Que el Amor lleva a las almas al cielo, distribuye los grados de beatitud, y da gozo sempiterno

       Así pues, oh excelentísimos convidados, este Dios que, según dijo Aristófanes, es más benigno a la especie humana que todos los demás, hacedlo propicio a vosotros con todo género de sacrificios. Invocadlo con ruegos piadosos. Abrazadlo con todo el corazón. Él por su bondad, primero conduce las almas al celeste banquete, abundante de ambrosia y de néctar, es decir, alimento y licor eterno. Después distribuye a cada uno en los convenientes escaños. Finalmente, los mantiene por la eternidad con suave deleite, porque nadie retorna al cielo, sino aquel que place al rey del cielo. Más que los otros, le agrada aquel que más que los otros lo ama. Conocer a Dios en esta vida, en verdad es imposible; pero amarlo verdaderamente, en cualquier modo que se le conozca, esto es posible y fácil. Sin embargo, aquellos que conocen a Dios, sólo por esto no le agradan, si además no lo aman. Aquellos que lo conocen y aman, son amados por Dios, no porque lo conocen, sino porque lo aman. Nosotros tampoco queremos bien a los que nos conocen, sino a los que nos aman; porque a muchos que nos conocen, a menudo los tenemos como enemigos. Aquello, pues, que nos conduce al cielo, no es el conocimiento de Dios; sino el Amor.

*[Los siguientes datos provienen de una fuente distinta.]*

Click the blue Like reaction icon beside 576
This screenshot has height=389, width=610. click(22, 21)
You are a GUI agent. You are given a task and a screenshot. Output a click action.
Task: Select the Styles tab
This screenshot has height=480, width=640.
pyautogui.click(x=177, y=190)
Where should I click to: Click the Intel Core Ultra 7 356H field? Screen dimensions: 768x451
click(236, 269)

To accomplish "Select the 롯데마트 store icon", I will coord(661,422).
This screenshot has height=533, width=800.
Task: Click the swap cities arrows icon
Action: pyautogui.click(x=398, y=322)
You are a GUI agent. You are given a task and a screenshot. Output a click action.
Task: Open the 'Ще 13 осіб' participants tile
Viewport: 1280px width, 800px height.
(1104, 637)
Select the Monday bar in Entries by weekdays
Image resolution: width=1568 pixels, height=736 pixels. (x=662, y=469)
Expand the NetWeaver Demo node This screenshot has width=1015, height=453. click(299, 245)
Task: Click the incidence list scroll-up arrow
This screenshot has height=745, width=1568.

       Además, los grados de los que se sientan en el convite celestial, siguen los grados de los amantes.

       Puesto que los que más excelentemente amaron a Dios, aquí se alimentan de más excelentes viandas. Porque aquellos que por obra de la fortaleza, la fortaleza de Dios amaron, de ésa disfrutan; los que amaron la justicia de Dios, gozan de su justicia; los que la templanza, similarmente gozan de la templanza divina.

       Y así varias almas gozan varias ideas de la mente divina, según variamente los lleva el Amor. Y todos gozan a Dios todo; porque Dios está todo en cada idea. Pero poseen a Dios, en forma más elevada, quienes lo contemplan en una más elevada idea. Cada quien se apodera de aquella virtud divina, a la que amó viviendo. Y por esto, como dice Platón en el Fedro, en el corazón de los bienaventurados no existe envidia, porque consistiendo la más grande dicha en poseer la cosa amada, cada uno vive contento y en plenitud, pues posee aquello que ama. De lo que deriva que, si dos amantes gozan del objeto amado, cada uno se reposa en el uso de su objeto, y no tendrá cuidado alguno si otro disfruta de un objeto más bello que el suyo. Así que por beneficio del Amor acontece que, en diversos grados de felicidad, cada quien viva sin envidia contento de su suerte.

       Acontece también que por el Amor, las almas bienaventuradas sin fastidio se pacen de las mismas viandas por la eternidad. Ya que, para deleitar a los convidados, no bastan ni viandas, ni vinos, si el hambre y la sed no los tienta; y tanto dura el deleite, cuanto basta el apetito; y el apetito es otra vez el Amor. Por eso el Amor eterno, por el que siempre está encendida el alma hacia Dios, hace que el alma siempre goce de Dios como de cosa nueva. Y este Amor está siempre inflamado por la misma bondad de Dios, por la cual el amante encuentra la bienaventuranza.

       Así pues, del Amor debemos resumir brevemente tres beneficios. Primero, que restituyéndonos en la integridad natural, que perdimos en la división, nos reconduce al cielo. Segundo, que coloca a cada quien en convenientes escaños, dejando a todos sosegados en aquella distribución. Tercero, que ahuyentando todo fastidio por su continuo ardor, enciende siempre en nosotros el deleite; y por esto hace nuestra alma feliz por el dulce goce.